## Work order
Retype the full text on the splice variant detection pipeline below, word for word and unchanged.

## Source extract
/DetectSpliceVariant

Repository for method to analyse the relationship between germline variants and somatic mutations and alternative splicing in breast cancer patients based on RNA-Seq data,

Primary LanguagePython

Detect Splice Variants

Mirjam Müller

This is a pipeline develped to analyze the effect of genetic variants in breast cancer patients on mRNA splicing, based on the patients RNA Sequencing data.

Abbrevations

  • AS = Alternative Splicing
  • PSI = Percent Spliced In
  • CE = Casette Exon
  • IR = Intron Retention
  • AD = Alternative Donor
  • AA = Alternative Acceptor

Steps

  1. Using GENCODE and RefSeq annotation files, AS events are identified.
  2. By parsing all samples variant calling files, all variant locations passing filtering in at least one sample are collected.
  3. Scoring AS events for each sample, based on the aligned reads of the sample.
  4. Determining genotypes at variant locations for samples without a variant based on their read depth at that position.

The RNA Sequencing data is part of the Sweden Cancerome Analysis Network - Breast (SCAN-B). We are using their alignmentand variant calling files. Most of the pipeline is written in python (v.3.9.7), added to with shell scripts (v.5.0.16) and to be run in a linux console environment.

Detailed information with Screenshots on how to acquire the same RefSeq and GENCODE annotation files, can be found in the "How_To_Get_Database_Tables" folder. Besides those files, the gene annotation in gff format has also been used to determine the average insert size among samples.

Installations

To run the pipeline, pysam (v0.19.0), samtools (v1.15.1) and bedtools(v2.31.0) have to be installed via conda.

## Exercise data
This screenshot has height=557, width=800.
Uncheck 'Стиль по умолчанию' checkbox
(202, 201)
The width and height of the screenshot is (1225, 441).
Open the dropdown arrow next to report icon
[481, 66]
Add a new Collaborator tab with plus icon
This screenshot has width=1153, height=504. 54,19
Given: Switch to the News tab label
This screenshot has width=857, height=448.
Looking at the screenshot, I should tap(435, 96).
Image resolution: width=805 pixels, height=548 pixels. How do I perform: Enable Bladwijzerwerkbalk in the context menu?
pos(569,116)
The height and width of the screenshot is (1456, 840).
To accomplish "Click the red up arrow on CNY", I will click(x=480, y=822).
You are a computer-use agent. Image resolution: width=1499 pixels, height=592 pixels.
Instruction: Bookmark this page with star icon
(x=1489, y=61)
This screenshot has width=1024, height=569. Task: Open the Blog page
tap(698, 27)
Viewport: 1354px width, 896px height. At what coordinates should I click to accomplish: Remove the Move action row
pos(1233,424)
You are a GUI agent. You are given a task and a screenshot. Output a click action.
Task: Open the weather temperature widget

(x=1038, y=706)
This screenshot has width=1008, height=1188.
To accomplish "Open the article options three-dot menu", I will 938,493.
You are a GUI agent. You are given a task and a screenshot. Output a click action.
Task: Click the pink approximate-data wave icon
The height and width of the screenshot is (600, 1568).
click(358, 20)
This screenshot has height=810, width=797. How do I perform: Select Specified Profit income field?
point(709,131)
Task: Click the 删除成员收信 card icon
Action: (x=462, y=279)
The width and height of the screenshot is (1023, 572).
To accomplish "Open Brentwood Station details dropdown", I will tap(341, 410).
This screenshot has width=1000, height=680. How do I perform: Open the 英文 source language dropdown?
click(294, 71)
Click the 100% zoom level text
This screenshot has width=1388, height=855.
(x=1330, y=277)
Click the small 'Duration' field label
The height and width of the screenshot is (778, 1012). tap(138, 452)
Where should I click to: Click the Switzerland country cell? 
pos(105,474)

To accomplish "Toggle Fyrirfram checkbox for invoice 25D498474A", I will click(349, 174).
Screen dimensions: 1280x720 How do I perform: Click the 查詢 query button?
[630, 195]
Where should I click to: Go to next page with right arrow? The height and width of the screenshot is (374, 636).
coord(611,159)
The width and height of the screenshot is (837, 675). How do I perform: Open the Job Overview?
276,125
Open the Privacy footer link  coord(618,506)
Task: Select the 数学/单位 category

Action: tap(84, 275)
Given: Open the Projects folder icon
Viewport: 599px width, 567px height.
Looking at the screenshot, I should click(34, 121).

## Result of the exercise
/DetectSpliceVariant

Repository for method to analyse the relationship between germline variants and somatic mutations and alternative splicing in breast cancer patients based on RNA-Seq data,

Primary LanguagePython

Detect Splice Variants

Mirjam Müller

This is a pipeline develped to analyze the effect of genetic variants in breast cancer patients on mRNA splicing, based on the patients RNA Sequencing data.

Abbrevations

  • AS = Alternative Splicing
  • PSI = Percent Spliced In
  • CE = Casette Exon
  • IR = Intron Retention
  • AD = Alternative Donor
  • AA = Alternative Acceptor

Steps

  1. Using GENCODE and RefSeq annotation files, AS events are identified.
  2. By parsing all samples variant calling files, all variant locations passing filtering in at least one sample are collected.
  3. Scoring AS events for each sample, based on the aligned reads of the sample.
  4. Determining genotypes at variant locations for samples without a variant based on their read depth at that position.

The RNA Sequencing data is part of the Sweden Cancerome Analysis Network - Breast (SCAN-B). We are using their alignmentand variant calling files. Most of the pipeline is written in python (v.3.9.7), added to with shell scripts (v.5.0.16) and to be run in a linux console environment.

Detailed information with Screenshots on how to acquire the same RefSeq and GENCODE annotation files, can be found in the "How_To_Get_Database_Tables" folder. Besides those files, the gene annotation in gff format has also been used to determine the average insert size among samples.

Installations

To run the pipeline, pysam (v0.19.0), samtools (v1.15.1) and bedtools(v2.31.0) have to be installed via conda.